The data Start Marker

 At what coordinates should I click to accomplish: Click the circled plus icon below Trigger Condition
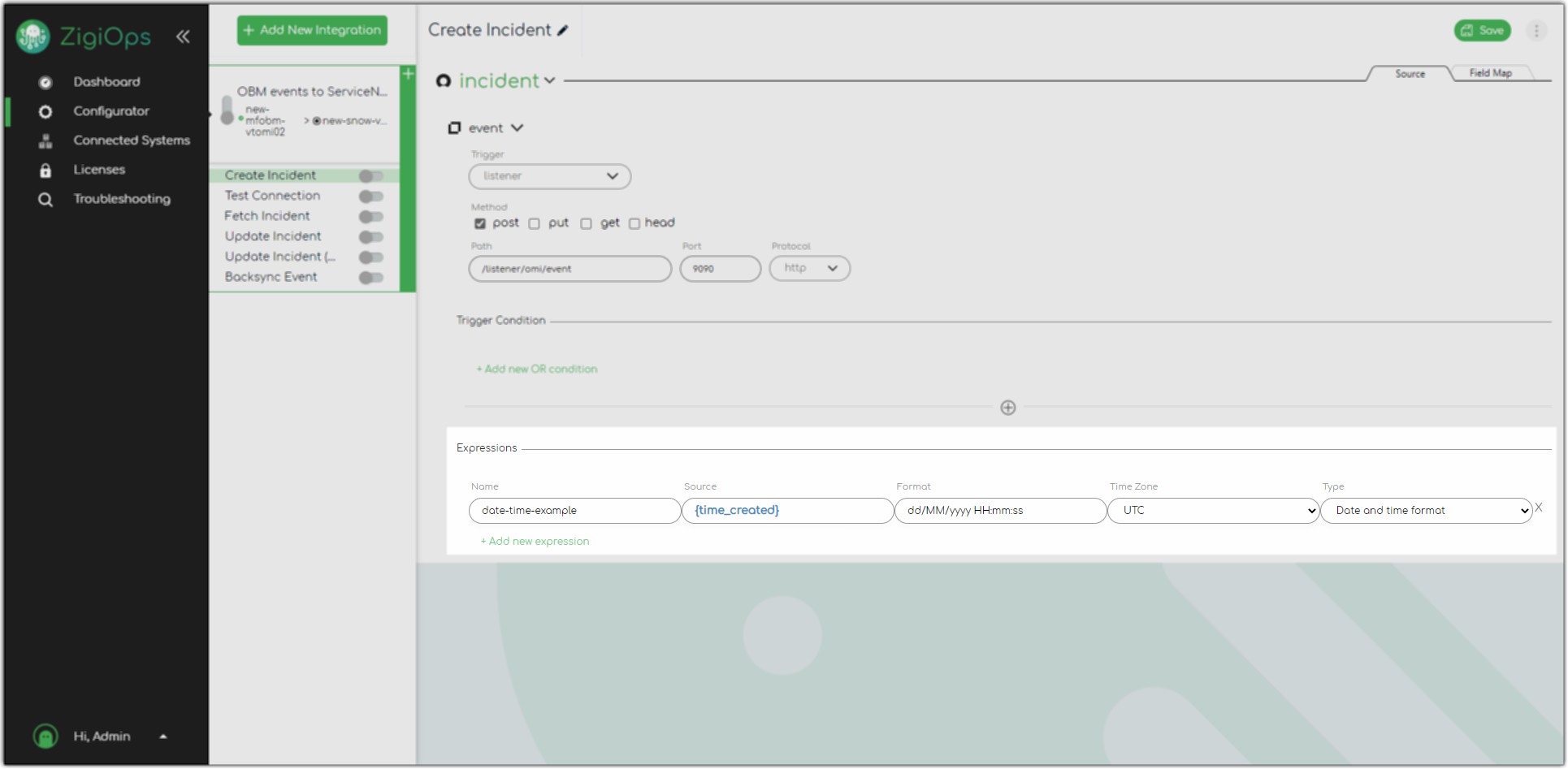click(1007, 408)
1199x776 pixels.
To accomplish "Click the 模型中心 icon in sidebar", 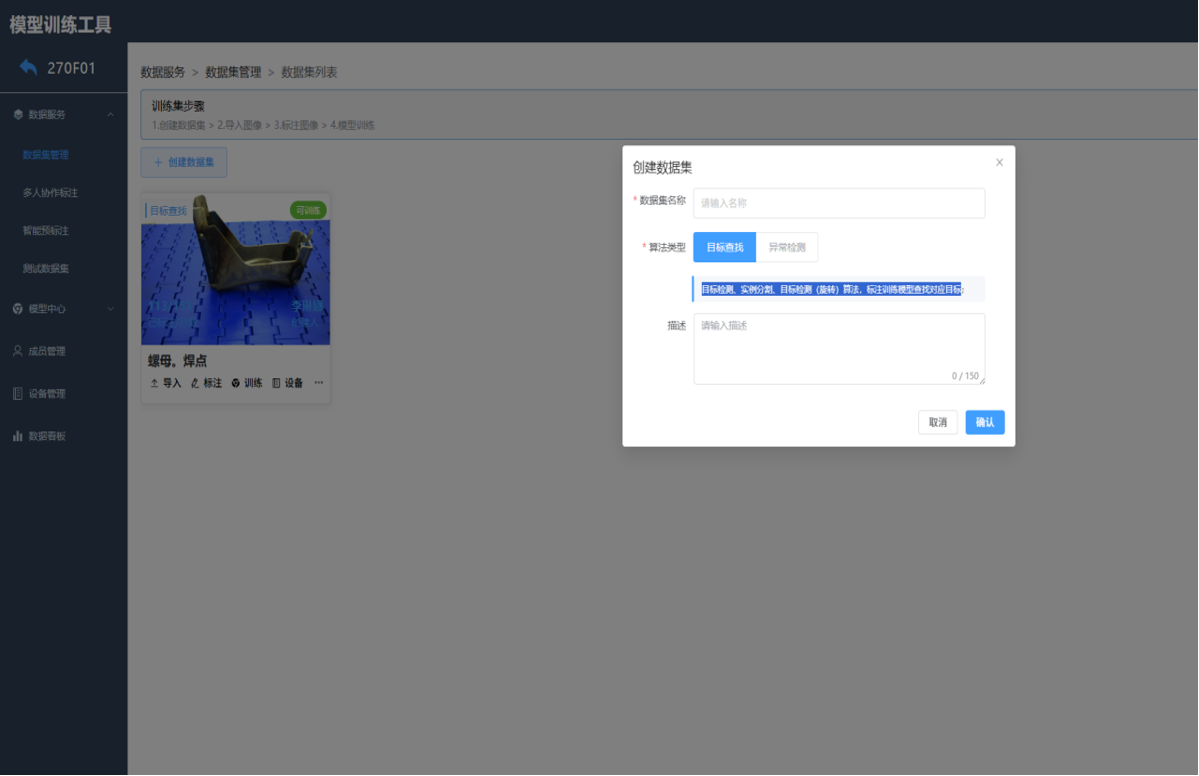I will point(18,309).
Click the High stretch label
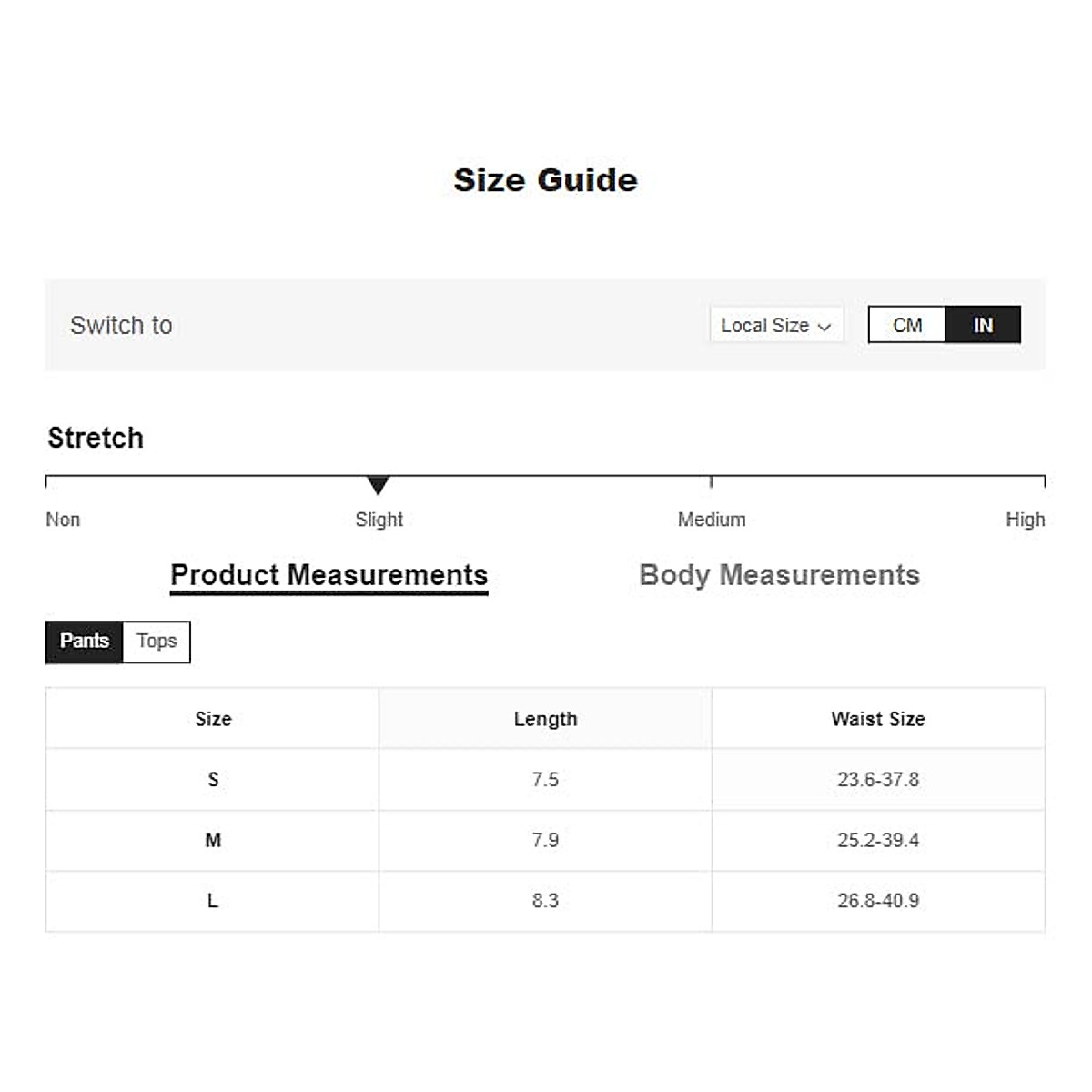 tap(1025, 520)
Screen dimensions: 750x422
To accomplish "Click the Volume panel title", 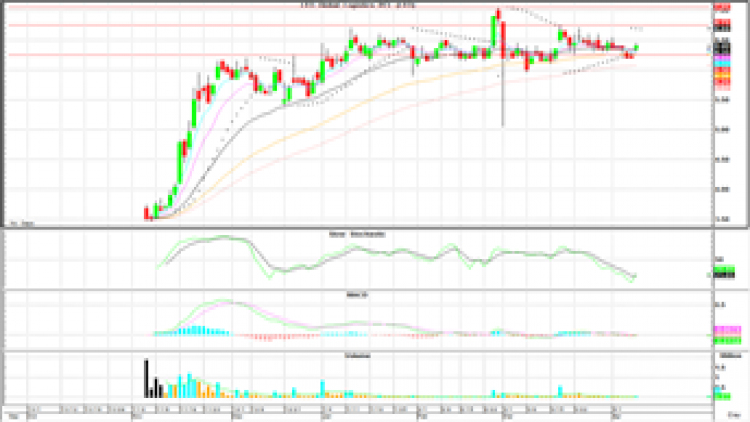I will pyautogui.click(x=357, y=355).
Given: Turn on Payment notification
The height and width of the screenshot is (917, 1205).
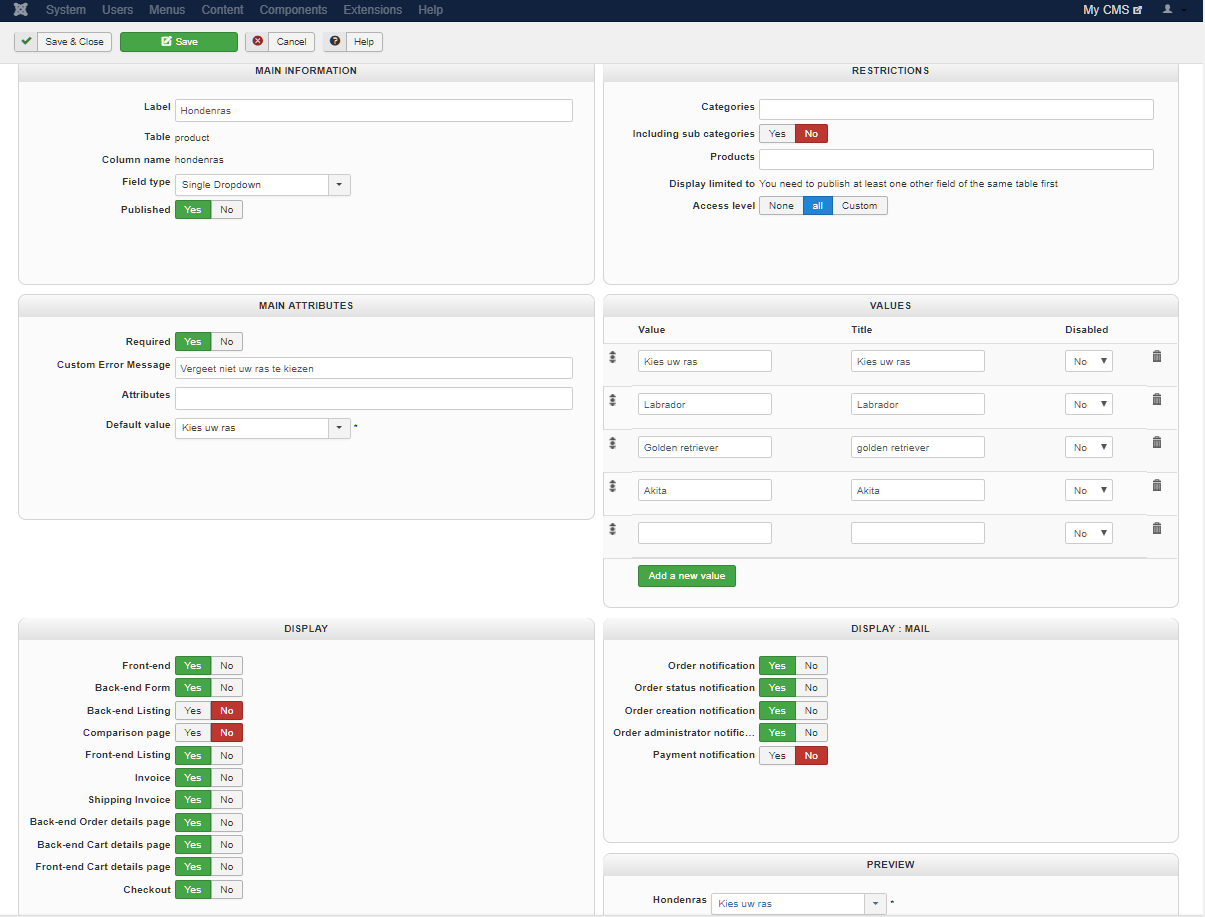Looking at the screenshot, I should tap(777, 756).
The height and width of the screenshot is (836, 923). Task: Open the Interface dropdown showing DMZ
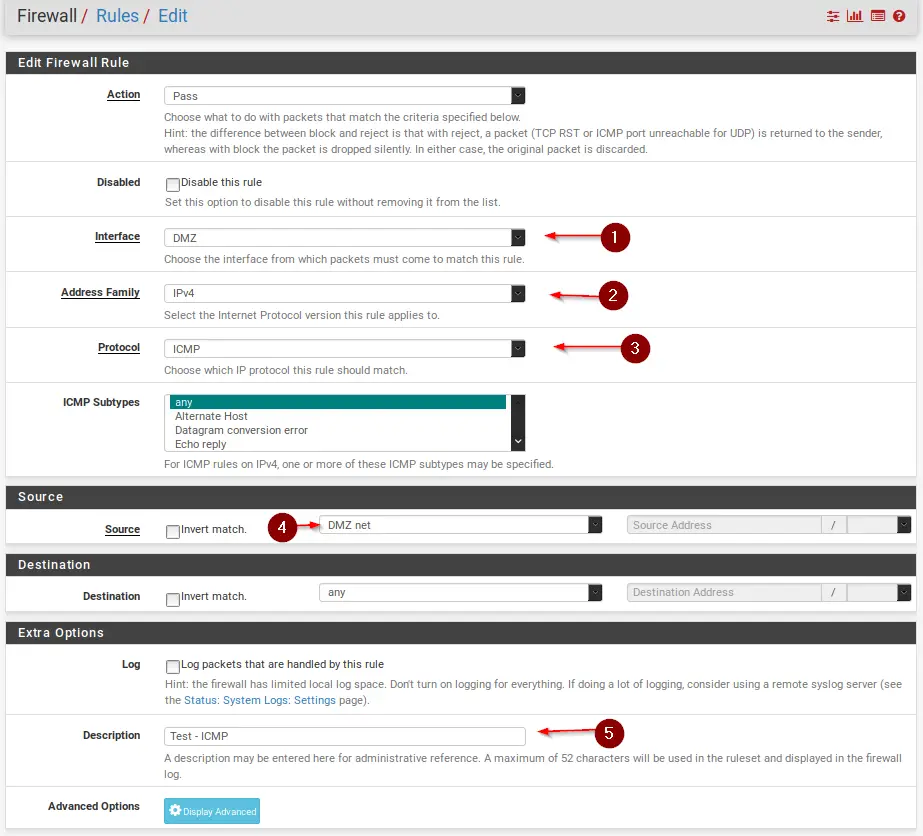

The data End Marker

| Exercise |
Reproduce exactly and only the lines from the one with "The height and width of the screenshot is (917, 1205)." through the last entry, both included, excluding every picture.

| Answer for this exercise |
The height and width of the screenshot is (917, 1205).
Looking at the screenshot, I should tap(777, 756).
The height and width of the screenshot is (836, 923). Task: Open the Interface dropdown showing DMZ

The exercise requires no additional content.